**Material:**
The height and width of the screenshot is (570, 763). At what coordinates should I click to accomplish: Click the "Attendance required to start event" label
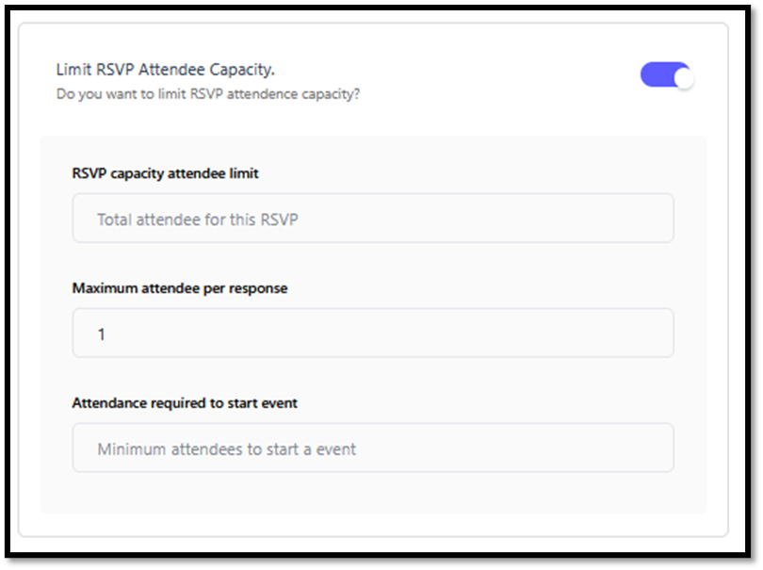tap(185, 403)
...
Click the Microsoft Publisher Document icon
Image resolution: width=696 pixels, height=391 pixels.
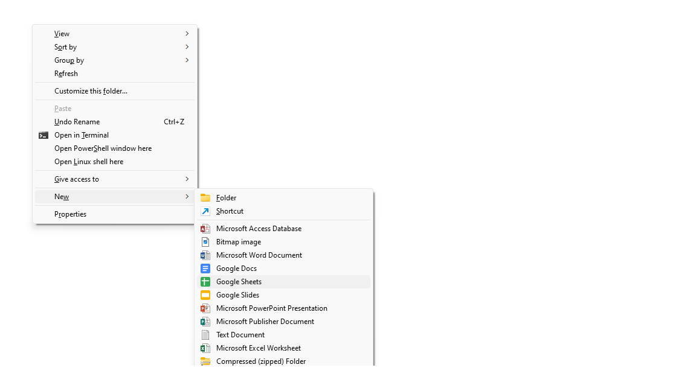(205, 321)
--
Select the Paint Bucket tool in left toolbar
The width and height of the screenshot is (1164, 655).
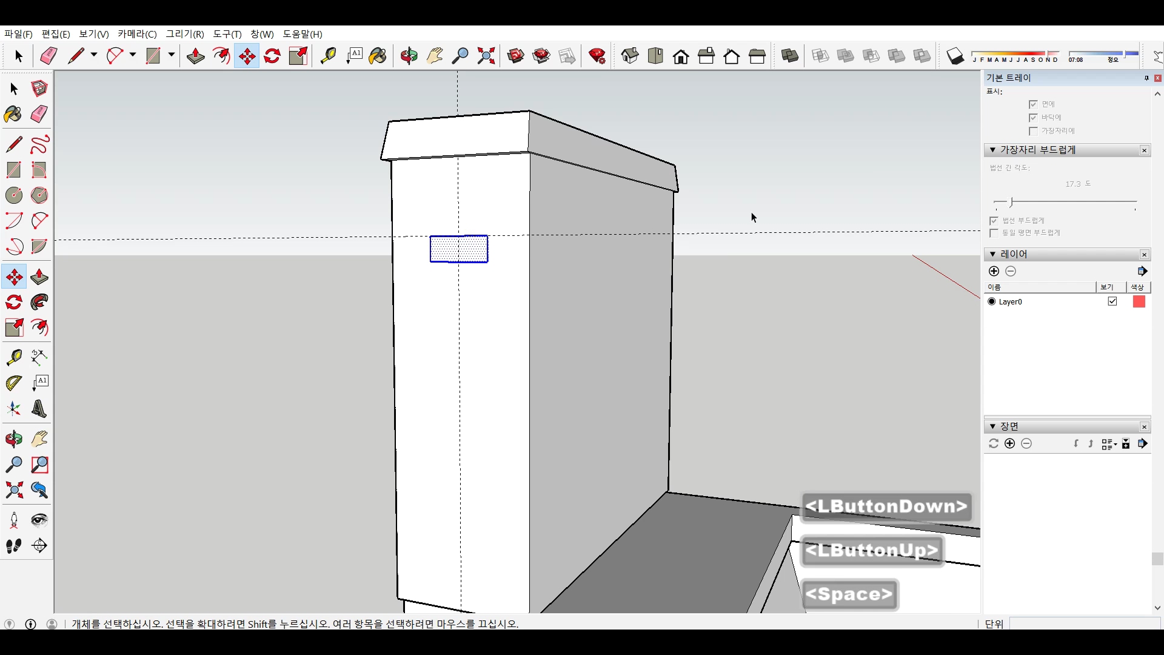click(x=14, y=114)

**Requirement:**
Reproduce the rows word for word, from the line containing "Select the Paint Bucket tool in left toolbar" through the line containing "click(x=14, y=114)", with both of those lines included. Leave the pictures out of your copy.

**Task output:**
Select the Paint Bucket tool in left toolbar
The width and height of the screenshot is (1164, 655).
click(x=14, y=114)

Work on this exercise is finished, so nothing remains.